### Task instructions
1. Reproduce the portion of the transfer entropy thread from "jakehanson commented 3" to "calculating transfer entropy.".
2. Answer these questions using the transfer entropy thread:
(a) Under what license is the library released?
(b) How many integer bins does jakehanson first suggest for values ranging between 0 and about 3.5?
(c) What did QunShanHe use to normalize the time series?

### Text passage
::::::::

ELIFE-ASU / PyInform

A Python Wrapper for the Inform Information Analysis Library
https://elife-asu.github.io/PyInform
MIT License
49 stars 9 forks source link

Continuous values for Transfer Entropy #36

Open EricJoung1997 opened 2 years ago

EricJoung1997 commented 2 years ago

Thanks for the cool library!

I find there are binary values for Transfer Entropy input. such as : xs = [0,1,1,1,1,0,0,0,0] ys = [0,0,1,1,1,1,0,0,0]

Is it possible to use continuous values instead of binary values, such as : xs = [0.5,1.7,2.5,0.1,1.5,0.9,0.56,0.71,2.10] ys = [0.3,1.0,3.1,1.1,0.1,1.8,0.5,1.2,3.5]

QunShanHe commented 3 months ago

Thanks for the cool library!

I find there are binary values for Transfer Entropy input. such as : xs = [0,1,1,1,1,0,0,0,0] ys = [0,0,1,1,1,1,0,0,0]

Is it possible to use continuous values instead of binary values, such as : xs = [0.5,1.7,2.5,0.1,1.5,0.9,0.56,0.71,2.10] ys = [0.3,1.0,3.1,1.1,0.1,1.8,0.5,1.2,3.5]

I also have the same question, how did you solve it in the end?

jakehanson commented 3 months ago

Hi there,

Transfer entropy requires a finite number of states to be calculated. This means continuous values must be binned into discrete states before calculating transfer entropy.

The method of binning is somewhat of an art and requires specific knowledge of the problem at hand. For your values, which appear to range continuously between 0 and about 3.5, I might suggest using four integer bins. However, the more bins you use, the more sparsely populated the probability distribution becomes, so you might also consider just two bins.

For example:

xs = [0.5, 1.7, 2.5, 0.1, 1.5, 0.9, 0.56, 0.71, 2.10]
xs_binned = utils.bin_series(xs, b=2)

Then, do the same for ys and proceed with the TE calculation.

All of this is discussed thoroughly in the documentation:

https://elife-asu.github.io/PyInform/utils.html

It's best practice to try various binning techniques and see how sensitive your results are to these choices. If your results vary significantly, that's not a good sign. This problem of state-binning or "coarse-graining" continuous values is ubiquitous throughout information theory, and is a pitfall of many information-theoretic analyses.

Good luck!

Jake

QunShanHe commented 3 months ago

Hello Jake,

Thank you very much for your detailed response to my question.

I have tried to normalize my time series using MinMaxScaler and then multiplied it by a coefficient state_N to discretize the original data. In this scenario, do the discretized values still retain their characteristic of magnitude variation, or do the states become equal and unordered after discretization?

Additionally, how can I determine the optimal value for state_N? Would it be reasonable to assume that the state_N where the transfer entropy is maximized is the most suitable?

Qunshan

::::::::

### Information shown
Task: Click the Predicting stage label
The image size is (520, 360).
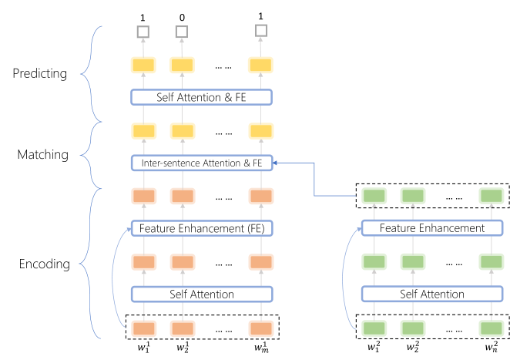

::::::::

### Answers to each task
1.
jakehanson commented 3 months ago

Hi there,

Transfer entropy requires a finite number of states to be calculated. This means continuous values must be binned into discrete states before calculating transfer entropy.

2.
(a) MIT License
(b) Four
(c) MinMaxScaler